Following the $60 billion collapse of the Terra Luna stablecoin that led to a $2 trillion downsizing of the crypto marketplace just a few months ago, the cryptocurrency industry that appears unable to self-regulate could be victim to fast-moving legislation negotiated behind closed doors by top-ranked elected Members of Congress and Treasury officials. I confirmed with a person familiar with the negotiations who had seen variations of the language in the bill confirmed they were close to final but still requires buy-in from the Treasury and also the White House for the deal to be considered final.
According to my source, participating in the negotiations were Financial Services Committee Chair Maxine Waters (D-CA), Ranking Member Patrick McHenry (R-NC), and a high-ranking Treasury official who reports directly to Secretary Yellen looking to seal a deal for a bipartisan bill focused on stablecoin regulations that could pass Congress and get to Biden’s desk to become law. This means that there could be a bill as early as next week that is essentially coming from the President’s desk if the White House buys into the compromise, making this legislation vastly different than other bills the cryptocurrency industry has seen before.
Representative Patrick McHenry, a Republican of North Carolina and ranking member of the House … [+]
So what does all of this mean? It means that crypto lobbyists could be sticking it out in Washington D.C. over the weekend while their colleagues head to the beach, because there may be an extremely short window of time where any meaningful changes can be worked on by Members of the Financial Services Committee leading up to a markup hearing as soon as this coming Wednesday.
For readers that are not familiar with the idea of a ‘markup’, it is typically the very last phase of how a bill makes it way through a Committee before the legislation is sent to the House floor for a vote to try to pass the legislation.
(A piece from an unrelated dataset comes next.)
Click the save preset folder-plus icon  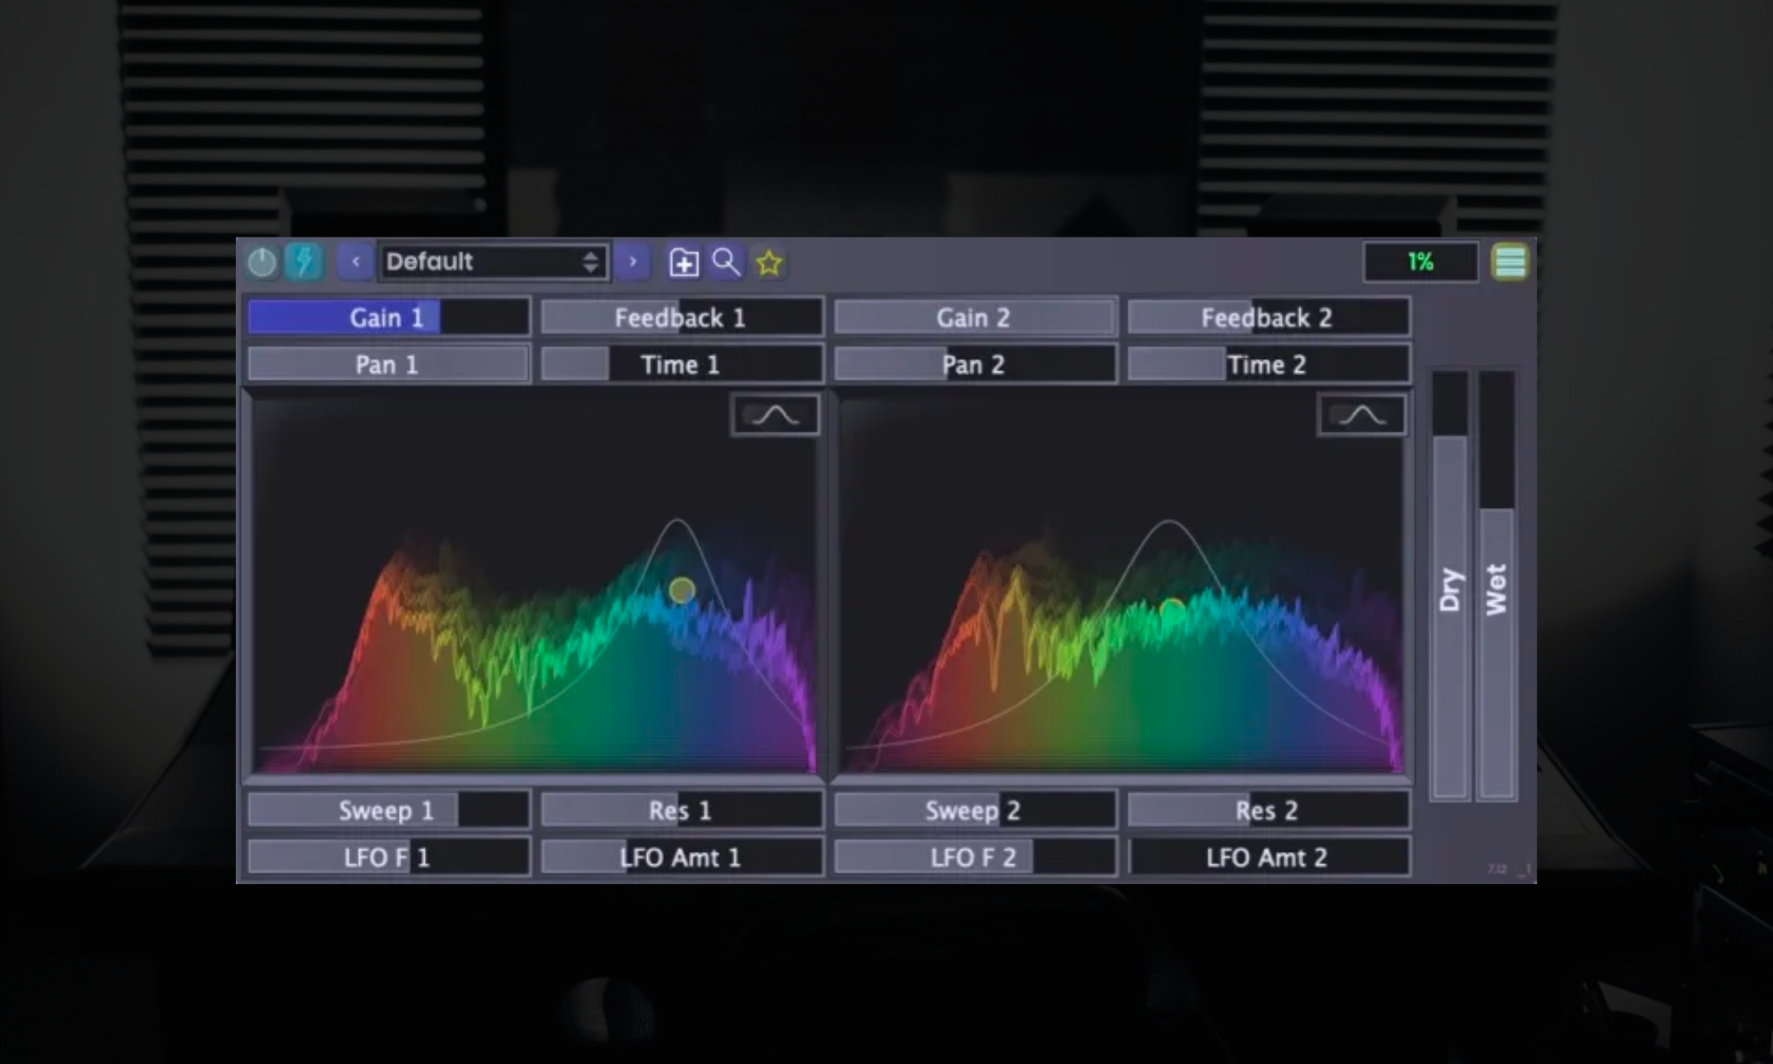click(x=683, y=262)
While many in the crypto industry have been used to lots of hearings in Congress and discussions on the possibilities of different kinds of legislation, the vast majority of bills do not make it into law. For a bill that not many have seen yet, a few days is not a long time on Capitol Hill for stakeholders to provide suggested amendments or feedback before the markup.
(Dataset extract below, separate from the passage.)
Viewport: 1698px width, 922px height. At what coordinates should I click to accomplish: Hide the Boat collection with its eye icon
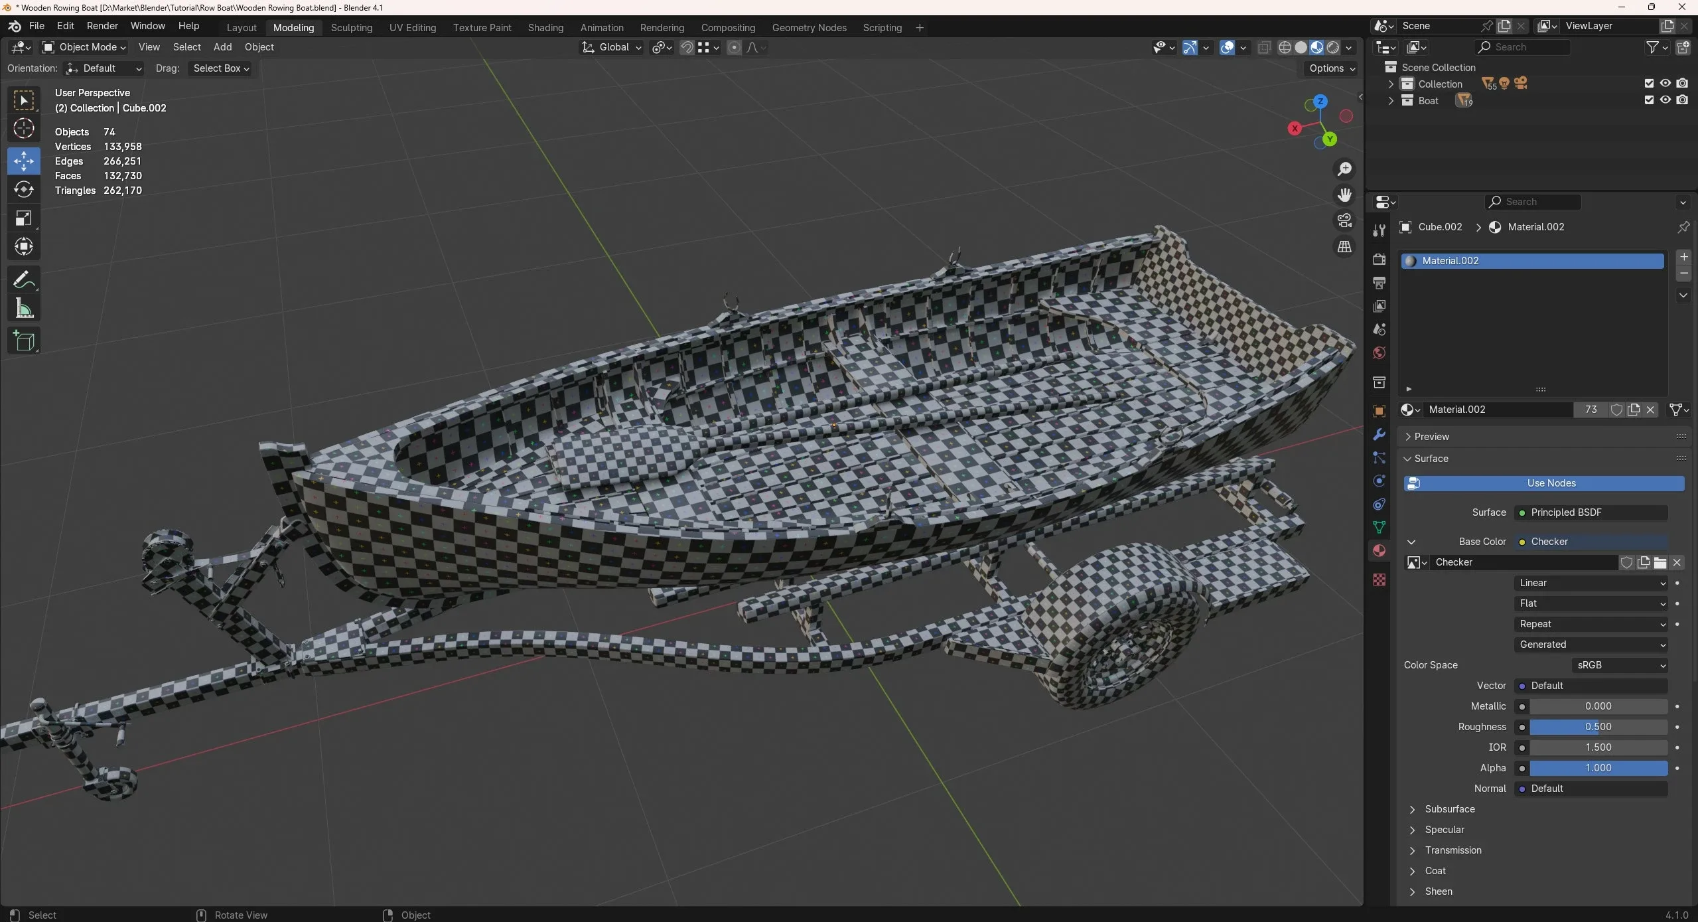(x=1665, y=100)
The real question is why would the U.S. Treasury be so focused now on seeing a major bill regulating stablecoins becoming law, particularly one that seems to diverge from their recommendations in the President’s Working Group ‘Report and Recommendations on Stablecoins’. Under Secretary of the Treasury for Domestic Finance Nellie Liang stated this past Monday in a speech that there could be flexibility in one of her original suggestions in the report that only banks issue stablecoins.
WASHINGTON, DC – FEBRUARY 15: U.S. Treasury Undersecretary For Domestic Finance Nellie Liang … [+]
The question as to why this is all happening now could be either a genuine interest for lawmakers to ‘tame the Wild West’ of crypto because the industry could not do it themselves. Alternatively, there is perhaps a new concern from U.S. Government officials that the crypto industry may disappear after the $60 billion stablecoin collapse resulted in a 66% shrinking of the total market cap for crypto overall. However, as Friday night has passed and no reports on the final results of the negotiations have reported on, the public may have to wait possibly until Wednesday when the bill enters markup to learn of the final language and proposed policy of major stablecoin regulation that has wide-reaching implications for the crypto industry.